We have implemented Raft as part of a replicated state machine that stores configuration information for RAMCloud [33] and assists in failover of the RAMCloud coordinator. The Raft implementation contains roughly 2000 lines of C++ code, not including tests, comments, or blank lines. The source code is freely available [23]. There are also about 25 independent third-party open source implementations [34] of Raft in various stages of development, based on drafts of this paper. Also, various companies are deploying Raft-based systems [34].
The remainder of this section evaluates Raft using three criteria: understandability, correctness, and performance.
To measure Raft’s understandability relative to Paxos, we conducted an experimental study using upper-level undergraduate and graduate students in an Advanced Operating Systems course at Stanford University and a Distributed Computing course at U.C. Berkeley. We recorded a video lecture of Raft and another of Paxos, and created corresponding quizzes. The Raft lecture covered the content of this paper except for log compaction; the Paxos lecture covered enough material to create an equivalent replicated state machine, including single-decree Paxos, multi-decree Paxos, reconfiguration, and a few optimizations needed in practice (such as leader election). The quizzes tested basic understanding of the algorithms and also required students to reason about corner cases. Each student watched one video, took the corresponding quiz, watched the second video, and took the second quiz. About half of the participants did the Paxos portion first and the other half did the Raft portion first in order to account for both individual differences in performance and experience gained from the first portion of the study. We compared participants’ scores on each quiz to determine whether participants showed a better understanding of Raft.
We tried to make the comparison between Paxos and Raft as fair as possible. The experiment favored Paxos in two ways: 15 of the 43 participants reported having some prior experience with Paxos, and the Paxos video is 14% longer than the Raft video. As summarized in Table 1, we have taken steps to mitigate potential sources of bias. All of our materials are available for review [28, 31].
On average, participants scored 4.9 points higher on the Raft quiz than on the Paxos quiz (out of a possible 60 points, the mean Raft score was 25.7 and the mean Paxos score was 20.8); Figure 14 shows their individual scores. A paired t-test states that, with 95% confidence, the true distribution of Raft scores has a mean at least 2.5 points larger than the true distribution of Paxos scores.
We also created a linear regression model that predicts a new student’s quiz scores based on three factors: which quiz they took, their degree of prior Paxos experience, and the order in which they learned the algorithms. The model predicts that the choice of quiz produces a 12.5-point difference in favor of Raft. This is significantly higher than the observed difference of 4.9 points, because many of the actual students had prior Paxos experience, which helped Paxos considerably, whereas it helped Raft slightly less. Curiously, the model also predicts scores 6.3 points lower on Raft for people that have already taken the Paxos quiz; although we don’t know why, this does appear to be statistically significant.

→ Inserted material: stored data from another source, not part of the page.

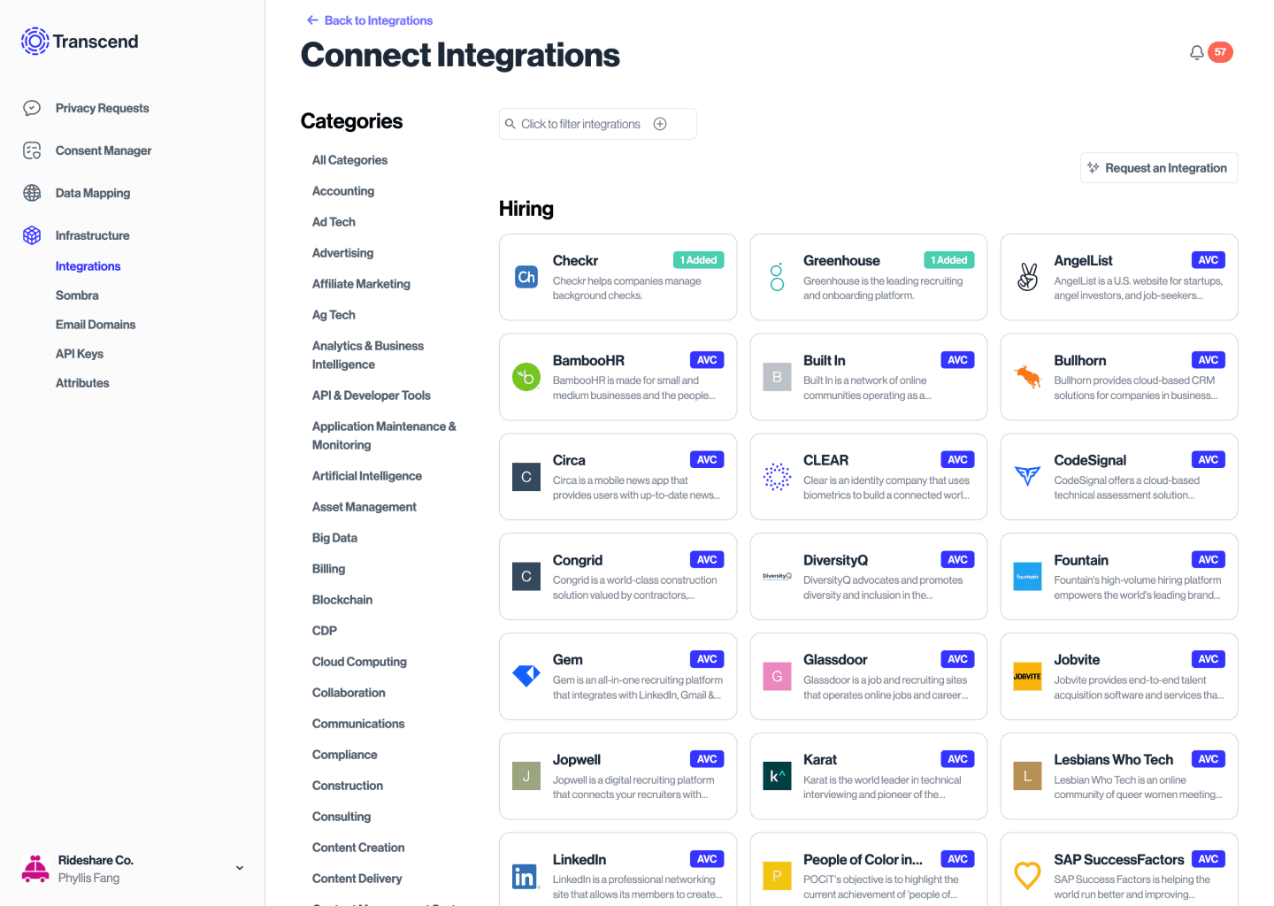
Task: Click the LinkedIn integration logo
Action: [x=526, y=876]
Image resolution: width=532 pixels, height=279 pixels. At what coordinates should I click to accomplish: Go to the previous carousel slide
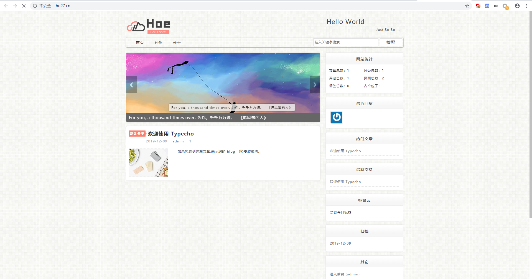131,85
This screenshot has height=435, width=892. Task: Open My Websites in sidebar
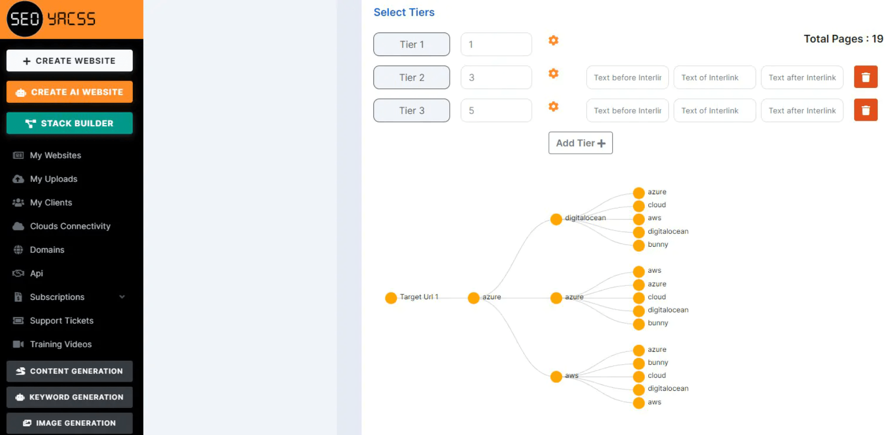pos(55,155)

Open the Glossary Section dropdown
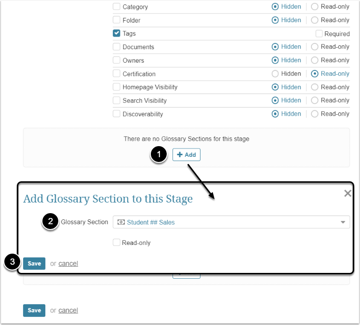coord(343,222)
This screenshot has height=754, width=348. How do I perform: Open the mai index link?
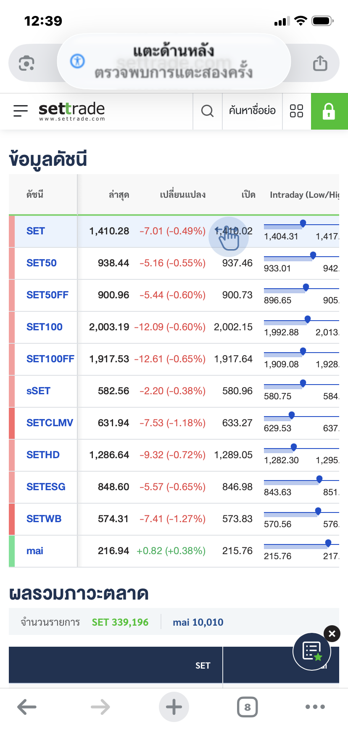(x=35, y=551)
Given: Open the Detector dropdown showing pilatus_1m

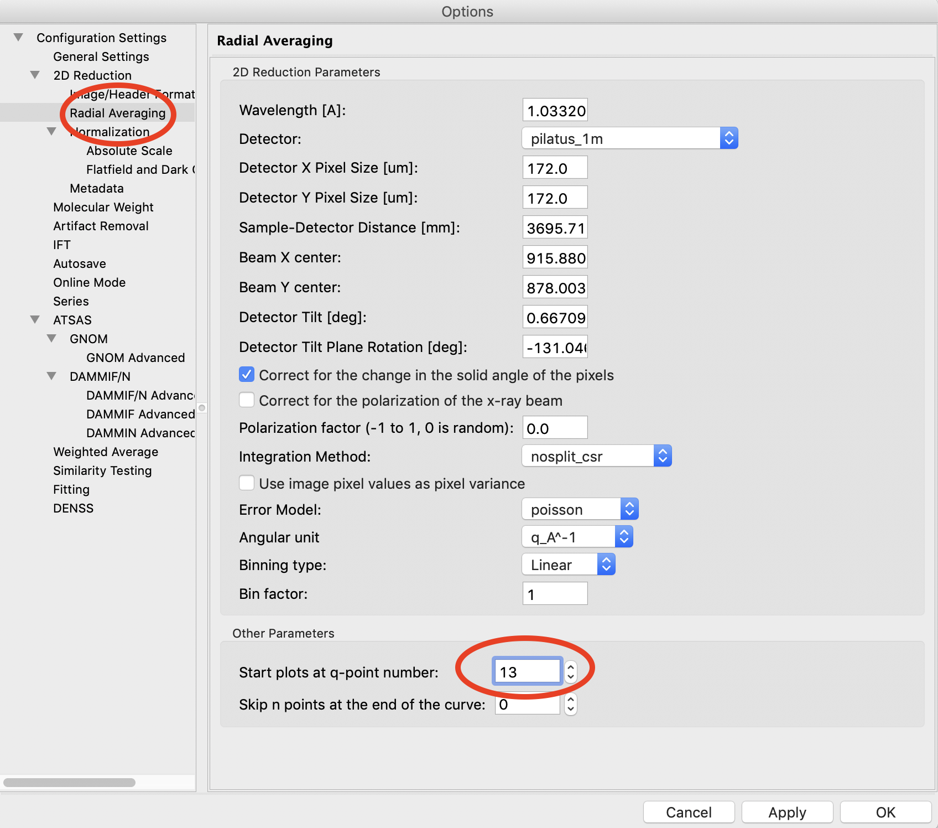Looking at the screenshot, I should tap(630, 138).
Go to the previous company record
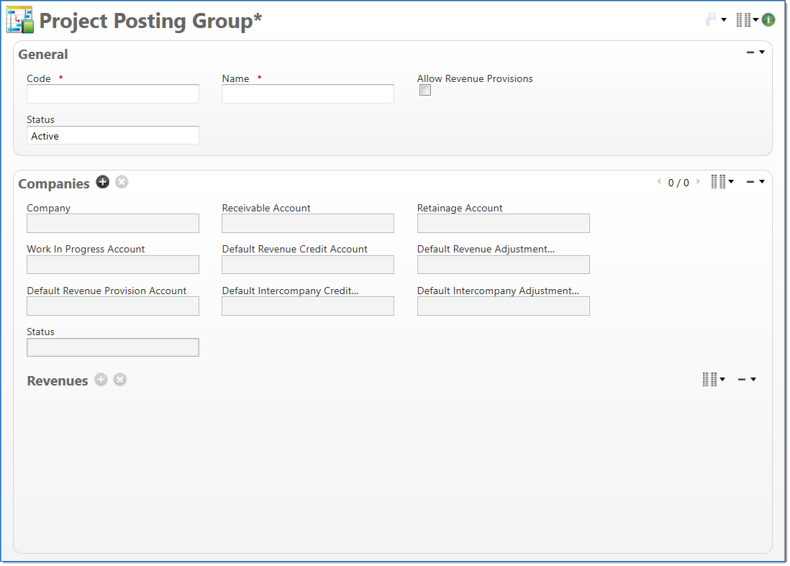Image resolution: width=790 pixels, height=566 pixels. (659, 182)
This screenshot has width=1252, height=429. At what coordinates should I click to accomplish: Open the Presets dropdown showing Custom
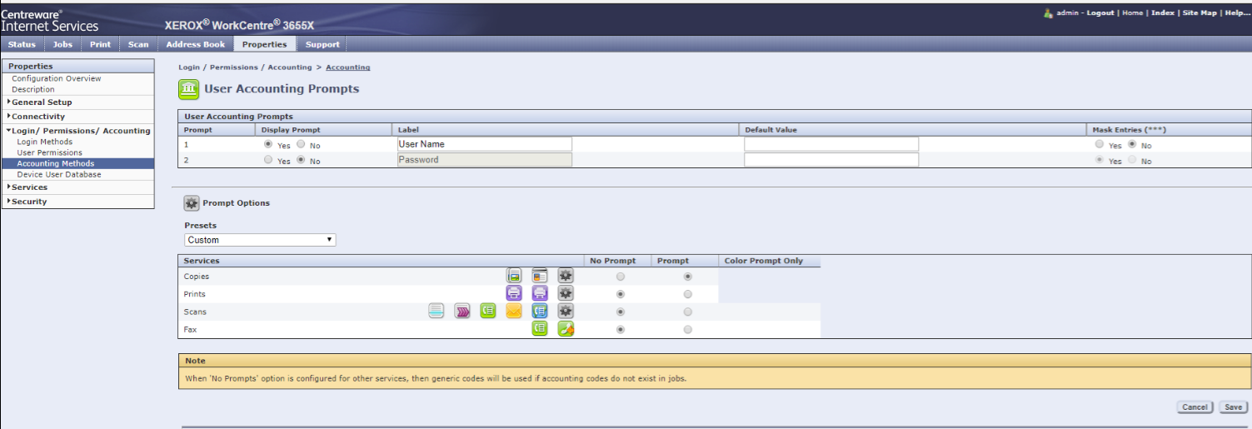[260, 240]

We also surveyed participants after their quizzes to see which algorithm they felt would be easier to implement or explain; these results are shown in Figure 15. An overwhelming majority of participants reported Raft would be easier to implement and explain (33 of 41 for each question). However, these self-reported feelings may be less reliable than participants’ quiz scores, and participants may have been biased by knowledge of our hypothesis that Raft is easier to understand.
A detailed discussion of the Raft user study is available at [31].
We have developed a formal specification and a proof of safety for the consensus mechanism described in Section 5. The formal specification [31] makes the information summarized in Figure 2 completely precise using the TLA+ specification language [17]. It is about 400 lines long and serves as the subject of the proof. It is also useful on its own for anyone implementing Raft. We have mechanically proven the Log Completeness Property using the TLA proof system [7]. However, this proof relies on invariants that have not been mechanically checked (for example, we have not proven the type safety of the specification). Furthermore, we have written an informal proof [31] of the State Machine Safety property which is complete (it relies on the specification alone) and relatively precise (it is about 3500 words long).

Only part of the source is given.